### Required action
Would you restate the entries below word for word, starting at the first line and ending with the one that has "is (626, 365)."?

-- Working data follows --

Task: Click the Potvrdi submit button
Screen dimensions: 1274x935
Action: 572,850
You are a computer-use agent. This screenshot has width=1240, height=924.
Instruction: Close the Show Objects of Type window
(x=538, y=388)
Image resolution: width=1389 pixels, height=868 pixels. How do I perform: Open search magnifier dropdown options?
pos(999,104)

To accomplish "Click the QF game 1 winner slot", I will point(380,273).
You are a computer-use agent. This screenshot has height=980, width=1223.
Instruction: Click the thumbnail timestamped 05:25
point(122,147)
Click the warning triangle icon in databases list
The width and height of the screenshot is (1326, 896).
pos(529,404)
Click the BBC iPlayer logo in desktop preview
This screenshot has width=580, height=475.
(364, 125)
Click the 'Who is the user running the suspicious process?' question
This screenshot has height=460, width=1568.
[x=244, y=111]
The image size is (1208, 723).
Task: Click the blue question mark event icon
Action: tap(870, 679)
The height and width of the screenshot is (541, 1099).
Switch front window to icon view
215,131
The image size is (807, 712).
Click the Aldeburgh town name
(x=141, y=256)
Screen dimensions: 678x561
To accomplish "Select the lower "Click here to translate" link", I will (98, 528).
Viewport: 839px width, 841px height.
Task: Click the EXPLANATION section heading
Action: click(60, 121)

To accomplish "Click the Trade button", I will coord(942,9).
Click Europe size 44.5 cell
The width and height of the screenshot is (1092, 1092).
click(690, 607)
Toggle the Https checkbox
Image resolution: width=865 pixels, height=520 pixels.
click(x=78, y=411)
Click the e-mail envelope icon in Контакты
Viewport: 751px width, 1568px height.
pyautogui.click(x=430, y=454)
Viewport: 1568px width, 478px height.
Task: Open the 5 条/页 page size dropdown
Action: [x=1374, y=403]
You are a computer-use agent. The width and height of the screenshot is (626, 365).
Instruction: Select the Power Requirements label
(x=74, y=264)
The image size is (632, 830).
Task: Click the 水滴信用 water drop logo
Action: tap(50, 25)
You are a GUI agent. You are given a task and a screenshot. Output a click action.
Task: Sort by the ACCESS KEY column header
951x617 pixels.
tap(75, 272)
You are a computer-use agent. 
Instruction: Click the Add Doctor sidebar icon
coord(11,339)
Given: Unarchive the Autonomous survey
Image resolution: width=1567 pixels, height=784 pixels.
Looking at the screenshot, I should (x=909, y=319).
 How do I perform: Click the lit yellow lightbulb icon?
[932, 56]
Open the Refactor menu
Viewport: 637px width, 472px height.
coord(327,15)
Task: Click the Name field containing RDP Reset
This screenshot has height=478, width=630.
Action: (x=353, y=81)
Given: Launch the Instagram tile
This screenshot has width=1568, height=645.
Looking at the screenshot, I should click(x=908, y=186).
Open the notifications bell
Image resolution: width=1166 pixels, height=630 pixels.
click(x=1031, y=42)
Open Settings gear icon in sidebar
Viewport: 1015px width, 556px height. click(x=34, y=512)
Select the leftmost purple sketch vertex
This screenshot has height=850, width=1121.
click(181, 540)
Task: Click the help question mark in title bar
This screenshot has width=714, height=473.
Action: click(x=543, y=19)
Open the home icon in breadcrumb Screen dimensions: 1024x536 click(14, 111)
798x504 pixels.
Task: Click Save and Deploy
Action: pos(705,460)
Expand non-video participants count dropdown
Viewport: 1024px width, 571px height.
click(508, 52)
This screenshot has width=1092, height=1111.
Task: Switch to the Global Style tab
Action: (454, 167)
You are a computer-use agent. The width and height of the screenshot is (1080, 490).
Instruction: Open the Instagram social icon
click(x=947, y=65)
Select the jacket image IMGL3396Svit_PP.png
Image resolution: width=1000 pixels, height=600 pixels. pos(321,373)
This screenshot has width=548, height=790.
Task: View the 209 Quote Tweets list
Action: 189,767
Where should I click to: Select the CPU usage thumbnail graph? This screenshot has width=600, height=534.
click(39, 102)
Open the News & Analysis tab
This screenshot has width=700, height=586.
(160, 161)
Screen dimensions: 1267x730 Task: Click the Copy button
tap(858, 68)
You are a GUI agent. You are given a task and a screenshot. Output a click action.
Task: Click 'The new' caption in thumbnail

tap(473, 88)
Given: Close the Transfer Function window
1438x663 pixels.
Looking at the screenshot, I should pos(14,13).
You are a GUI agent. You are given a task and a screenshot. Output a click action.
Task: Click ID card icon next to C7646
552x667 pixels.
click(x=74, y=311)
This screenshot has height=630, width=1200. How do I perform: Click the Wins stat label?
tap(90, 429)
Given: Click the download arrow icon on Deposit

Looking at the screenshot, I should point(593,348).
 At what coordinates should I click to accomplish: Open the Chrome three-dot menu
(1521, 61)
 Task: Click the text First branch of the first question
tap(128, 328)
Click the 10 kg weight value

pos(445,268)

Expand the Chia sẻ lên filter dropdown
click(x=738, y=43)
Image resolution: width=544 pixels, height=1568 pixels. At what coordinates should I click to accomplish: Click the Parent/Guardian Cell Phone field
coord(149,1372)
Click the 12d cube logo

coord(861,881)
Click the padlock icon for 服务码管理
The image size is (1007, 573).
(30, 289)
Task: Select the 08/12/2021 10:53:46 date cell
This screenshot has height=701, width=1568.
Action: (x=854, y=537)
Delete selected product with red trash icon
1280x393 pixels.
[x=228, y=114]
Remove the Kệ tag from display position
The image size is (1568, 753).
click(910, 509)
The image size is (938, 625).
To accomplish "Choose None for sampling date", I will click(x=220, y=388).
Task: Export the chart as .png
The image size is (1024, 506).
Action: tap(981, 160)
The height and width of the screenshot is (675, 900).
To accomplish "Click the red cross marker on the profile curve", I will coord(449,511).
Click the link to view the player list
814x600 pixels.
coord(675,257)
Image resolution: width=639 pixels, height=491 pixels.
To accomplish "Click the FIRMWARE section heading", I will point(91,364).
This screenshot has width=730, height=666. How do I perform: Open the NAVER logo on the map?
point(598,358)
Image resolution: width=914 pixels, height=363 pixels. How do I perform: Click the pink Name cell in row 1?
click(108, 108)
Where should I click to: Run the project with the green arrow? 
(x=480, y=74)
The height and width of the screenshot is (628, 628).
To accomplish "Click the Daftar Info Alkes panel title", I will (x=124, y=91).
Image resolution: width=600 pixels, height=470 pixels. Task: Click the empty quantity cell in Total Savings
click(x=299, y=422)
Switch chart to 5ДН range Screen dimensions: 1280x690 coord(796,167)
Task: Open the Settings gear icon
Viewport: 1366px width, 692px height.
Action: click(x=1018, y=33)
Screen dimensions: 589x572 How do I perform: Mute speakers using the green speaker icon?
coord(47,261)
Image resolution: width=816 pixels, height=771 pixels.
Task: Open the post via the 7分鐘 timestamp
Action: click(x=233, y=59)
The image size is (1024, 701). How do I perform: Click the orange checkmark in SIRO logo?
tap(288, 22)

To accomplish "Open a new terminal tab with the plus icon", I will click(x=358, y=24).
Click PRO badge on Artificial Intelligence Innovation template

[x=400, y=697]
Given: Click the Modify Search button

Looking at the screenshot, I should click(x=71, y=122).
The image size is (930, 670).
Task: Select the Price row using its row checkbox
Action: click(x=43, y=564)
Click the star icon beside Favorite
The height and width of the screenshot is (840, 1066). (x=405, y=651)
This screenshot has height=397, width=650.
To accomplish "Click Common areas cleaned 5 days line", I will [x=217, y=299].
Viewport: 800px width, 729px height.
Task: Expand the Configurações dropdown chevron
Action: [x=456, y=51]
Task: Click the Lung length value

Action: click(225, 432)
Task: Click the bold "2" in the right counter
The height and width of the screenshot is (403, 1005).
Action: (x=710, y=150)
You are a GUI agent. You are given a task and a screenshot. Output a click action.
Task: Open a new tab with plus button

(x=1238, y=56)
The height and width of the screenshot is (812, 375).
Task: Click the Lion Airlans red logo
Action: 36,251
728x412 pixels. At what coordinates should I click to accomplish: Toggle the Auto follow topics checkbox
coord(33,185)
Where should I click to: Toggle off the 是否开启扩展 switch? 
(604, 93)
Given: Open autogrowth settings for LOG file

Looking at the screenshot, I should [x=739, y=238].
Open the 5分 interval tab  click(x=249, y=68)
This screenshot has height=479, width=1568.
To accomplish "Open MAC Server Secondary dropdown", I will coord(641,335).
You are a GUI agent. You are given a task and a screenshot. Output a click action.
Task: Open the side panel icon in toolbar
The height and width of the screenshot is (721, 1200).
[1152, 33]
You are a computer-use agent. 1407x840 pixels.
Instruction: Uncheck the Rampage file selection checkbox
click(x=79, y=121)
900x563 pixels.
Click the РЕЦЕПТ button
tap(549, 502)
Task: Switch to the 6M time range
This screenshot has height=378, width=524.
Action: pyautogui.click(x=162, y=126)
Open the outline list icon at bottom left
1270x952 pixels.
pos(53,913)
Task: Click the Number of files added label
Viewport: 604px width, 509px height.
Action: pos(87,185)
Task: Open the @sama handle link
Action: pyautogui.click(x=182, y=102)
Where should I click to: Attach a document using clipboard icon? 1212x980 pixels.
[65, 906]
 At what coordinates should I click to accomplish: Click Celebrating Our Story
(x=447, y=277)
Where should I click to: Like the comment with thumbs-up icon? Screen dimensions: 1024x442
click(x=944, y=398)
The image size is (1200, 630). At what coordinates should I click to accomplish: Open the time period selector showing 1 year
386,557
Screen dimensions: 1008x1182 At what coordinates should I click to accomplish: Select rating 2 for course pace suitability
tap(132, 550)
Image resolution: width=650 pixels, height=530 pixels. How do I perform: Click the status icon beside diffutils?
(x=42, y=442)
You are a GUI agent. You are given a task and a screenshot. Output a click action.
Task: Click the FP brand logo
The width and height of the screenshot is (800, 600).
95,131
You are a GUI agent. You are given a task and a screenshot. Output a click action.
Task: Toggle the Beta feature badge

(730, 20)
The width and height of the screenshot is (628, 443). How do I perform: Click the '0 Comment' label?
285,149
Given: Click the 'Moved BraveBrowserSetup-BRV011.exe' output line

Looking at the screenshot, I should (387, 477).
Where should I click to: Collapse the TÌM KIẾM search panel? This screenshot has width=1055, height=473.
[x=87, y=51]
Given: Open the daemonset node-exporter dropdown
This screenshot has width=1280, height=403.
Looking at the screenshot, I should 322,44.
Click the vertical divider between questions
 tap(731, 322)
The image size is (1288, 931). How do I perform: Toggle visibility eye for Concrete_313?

-- Working data concluded --

### Response
Task: Click the Potvrdi submit button
Screen dimensions: 1274x935
Action: 572,850
You are a computer-use agent. This screenshot has width=1240, height=924.
Instruction: Close the Show Objects of Type window
(x=538, y=388)
Image resolution: width=1389 pixels, height=868 pixels. How do I perform: Open search magnifier dropdown options?
pos(999,104)

To accomplish "Click the QF game 1 winner slot", I will point(380,273).
You are a computer-use agent. This screenshot has height=980, width=1223.
Instruction: Click the thumbnail timestamped 05:25
point(122,147)
Click the warning triangle icon in databases list
The width and height of the screenshot is (1326, 896).
pos(529,404)
Click the BBC iPlayer logo in desktop preview
This screenshot has width=580, height=475.
(364, 125)
Click the 'Who is the user running the suspicious process?' question
This screenshot has height=460, width=1568.
[x=244, y=111]
The image size is (1208, 723).
Task: Click the blue question mark event icon
Action: tap(870, 679)
The height and width of the screenshot is (541, 1099).
Switch front window to icon view
215,131
The image size is (807, 712).
Click the Aldeburgh town name
(x=141, y=256)
Screen dimensions: 678x561
To accomplish "Select the lower "Click here to translate" link", I will (98, 528).
Viewport: 839px width, 841px height.
Task: Click the EXPLANATION section heading
Action: click(60, 121)

To accomplish "Click the Trade button", I will coord(942,9).
Click Europe size 44.5 cell
The width and height of the screenshot is (1092, 1092).
click(690, 607)
Toggle the Https checkbox
Image resolution: width=865 pixels, height=520 pixels.
click(x=78, y=411)
Click the e-mail envelope icon in Контакты
Viewport: 751px width, 1568px height.
pyautogui.click(x=430, y=454)
Viewport: 1568px width, 478px height.
Task: Open the 5 条/页 page size dropdown
Action: [x=1374, y=403]
You are a computer-use agent. The width and height of the screenshot is (626, 365).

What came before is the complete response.